04.03.2018, 00:32
(Modification du message : 04.03.2018, 00:41 par Chiara Cadrich.)
.oOo.
Il y eut quelques secondes d’hébétude.
Les Chevaliers se regardèrent, consternés et un peu honteux. Il était douloureux d’être ainsi arraché au confort et à l’attentisme de la position spectatrice. La doyenne en appelait à eux, les apostrophait directement !
Tandis que la salle bruissait de rumeurs inquiètes, Dufimbec s’amusait beaucoup et commentait avec délectation les initiatives, timides, courageuses ou absurdes, qui fleurissaient çà et là, ainsi que les réactions que l’on pouvait observer sur les bancs de l’ancien tribunal. La séance était lancée et semblait déjà sombrer dans le chaos.
- Mais pourquoi donc qu’elle a fait ça, la doyenne ?
- Voyez-vous, mon cousin, il est fort malaisé de louvoyer entre les intérêts et de composer avec les penchants de si nombreux chevaliers. Le consistoire est facilement critiqué, même s’il est le seul à agir véritablement. La doyenne capitoule est particulièrement visée, malgré son grand âge et son éminente sagacité…
Le front plissé de l’astucieux Pathelin témoignait de l’intense réflexion qui agitait ses méninges :
- Oh, alors elle les laisse patauger dans la cuve, avant de les en sortir ? Elle l’a fait « esprès » ?
- C’est probable ! N’ayez crainte ! Nous ne tarderons pas à percevoir le sens des manœuvres qui animent cet apparent désordre ! Tout ceci, laissé au hasard ? Je n’y crois guère… De toute façon, même si ce l’était, quelque ténor du consistoire feindrait d’en être l’instigateur !
- Mais sur quoi donc qu’on la critique, la doyenne ?
- Sur tout et son contraire ! Par exemple, tenez :
Lorsqu’elle prend la parole, elle monopolise l’attention, mais lorsqu’elle la cède, elle s’en débarrasse !
Lorsqu’elle réclame le calme, elle abuse de son pouvoir, mais lorsqu’elle encourage les débats, elle manque d’autorité !
Lorsqu’elle se montre rigoureuse, elle se prend au sérieux, mais lorsqu’elle est débonnaire, elle n’est plus à la hauteur !
Lorsqu’elle expose ses idées, elle les impose, mais en proposant des choix, elle est indécise !
Audacieuse, elle est taxée d’imprudence, mais prudente, elle est jugée incapable !
- Oh ben, je vois ça ! C’est rien que du claque-gueule de fainéant ! La poule qui picore et caquète le plus, c’est jamais celle qui pond l’œuf le plus gros !
Les cousins échangèrent un coup d’œil entendu. Les délibérations de la ville semblaient n’avoir rien à envier, aux commérages de la ferme…
Mais l’assemblée commençait à tourner au vinaigre. Un histrion s’était dressé sur ses ergots, exigeant de remanier la règle des Chevaliers, arguant qu’une sélection plus stricte des postulants, garantirait une fidélité sans faille.

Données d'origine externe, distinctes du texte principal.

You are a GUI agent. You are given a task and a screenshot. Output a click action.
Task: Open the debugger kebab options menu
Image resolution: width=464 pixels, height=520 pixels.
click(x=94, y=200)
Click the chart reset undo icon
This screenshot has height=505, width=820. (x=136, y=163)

Aussitôt un énergumène le coupa, appelant l’audacieux à justifier de sa propre motivation et des services qu’il avait rendus. Plusieurs protagonistes répondirent en même temps et sur le même ton, et l’assemblée sombra dans une confusion épouvantable.
Les chevaliers les plus récemment armés se sentaient menacés. Les plus anciens, ébranlés dans leurs habitudes, se firent les défenseurs de la tradition. Ceux des membres qui ne fréquentaient la confrérie que pour échapper au quotidien ou à un conjoint encombrant, sentaient que le dessein profond de l’association risquait de leur échapper. Un tohu-bohu s’installa, parcourant la salle comme une bête fabuleuse au dos hérissé de bonnets multicolores, dont l’échine monstrueuse s’ébrouait en ébranlant tour à tour les rangées, l’estrade et les bas-côtés de la salle d’audience.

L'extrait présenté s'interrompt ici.